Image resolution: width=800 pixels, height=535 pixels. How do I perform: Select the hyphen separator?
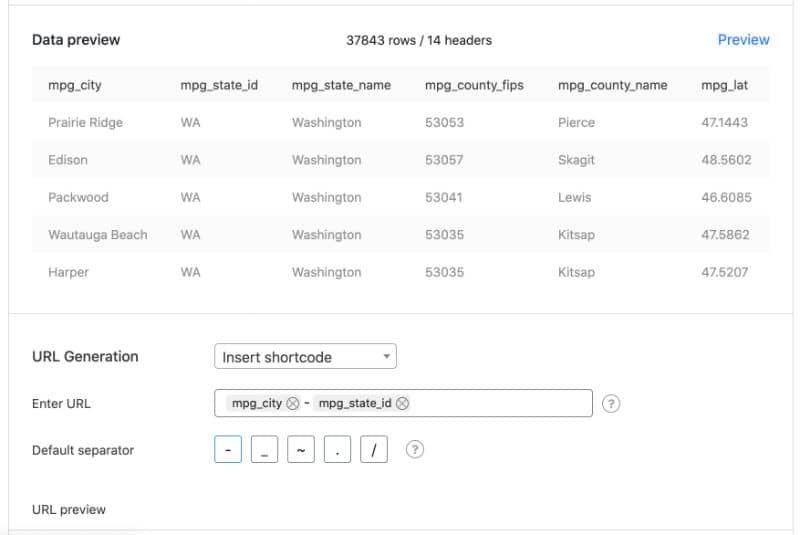(x=228, y=449)
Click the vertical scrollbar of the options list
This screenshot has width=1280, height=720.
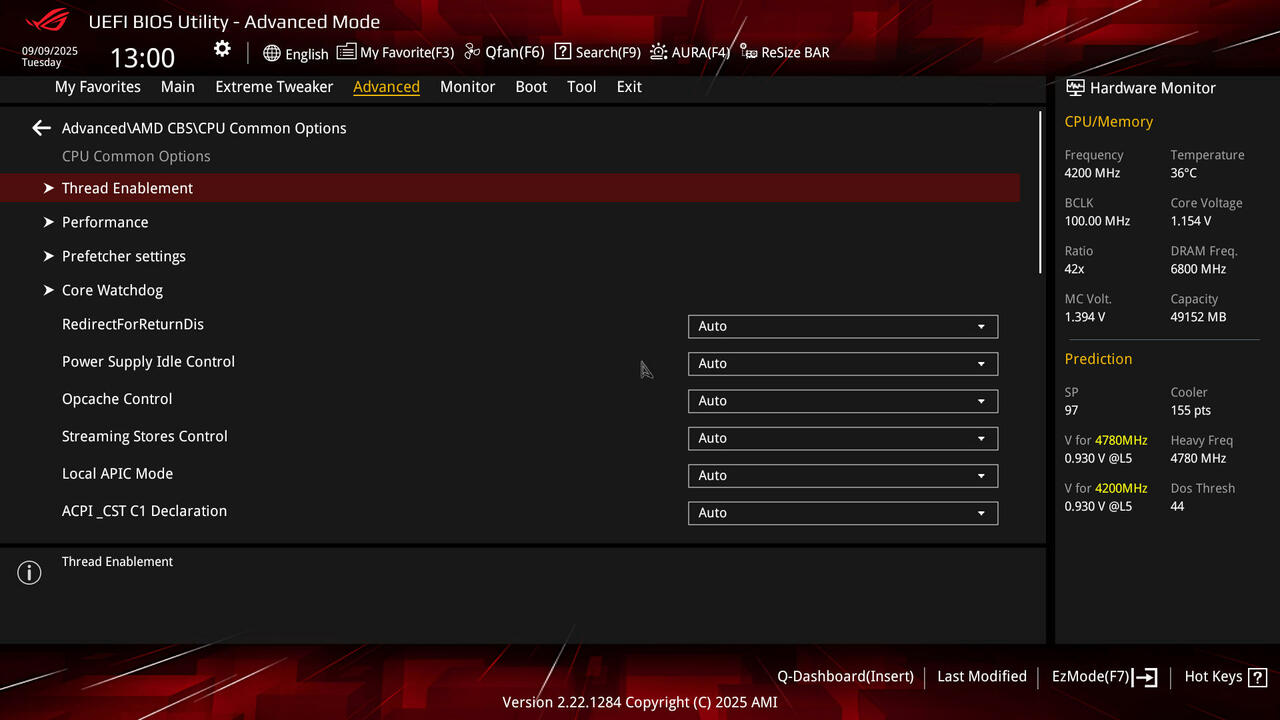click(1040, 192)
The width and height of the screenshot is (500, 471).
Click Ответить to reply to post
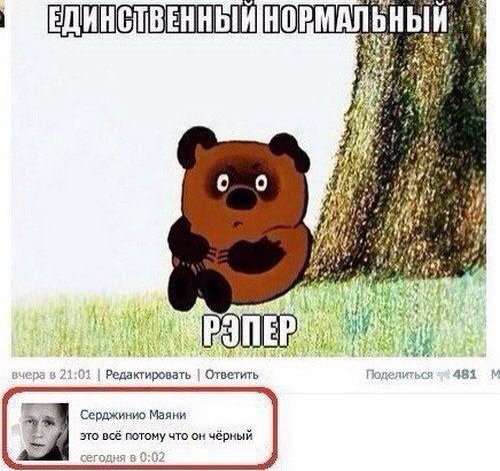pos(232,375)
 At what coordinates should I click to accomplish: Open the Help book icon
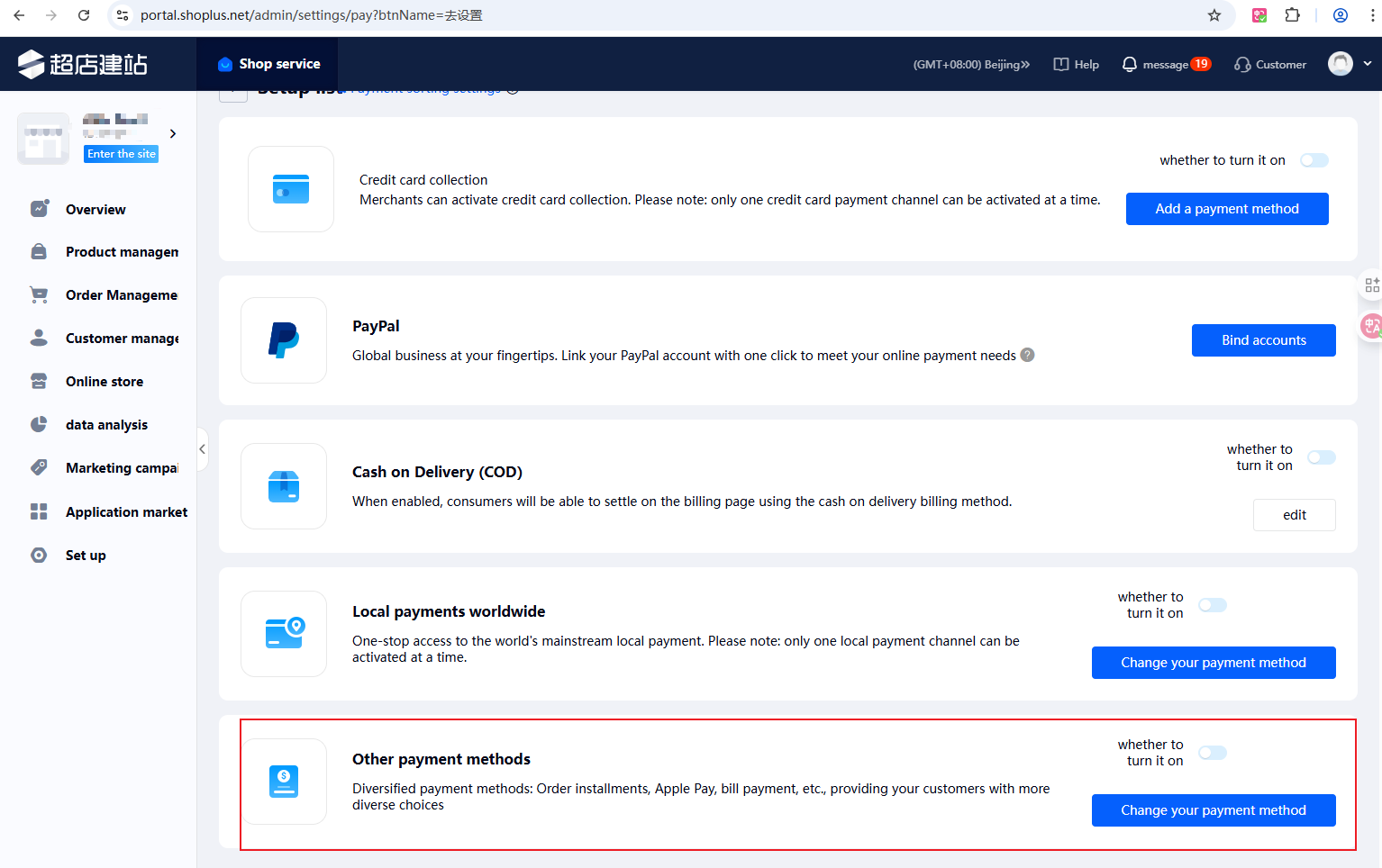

• • •

> _Goal of the exercise_: With no pictures included, write out the entries exactly.

> _Answer below_:
Image resolution: width=800 pixels, height=535 pixels. How do I perform: Select the hyphen separator?
(x=228, y=449)
Click the vertical scrollbar of the options list
This screenshot has width=1280, height=720.
click(1040, 192)
The width and height of the screenshot is (500, 471).
Click Ответить to reply to post
pos(232,375)
 At what coordinates should I click to accomplish: Open the Help book icon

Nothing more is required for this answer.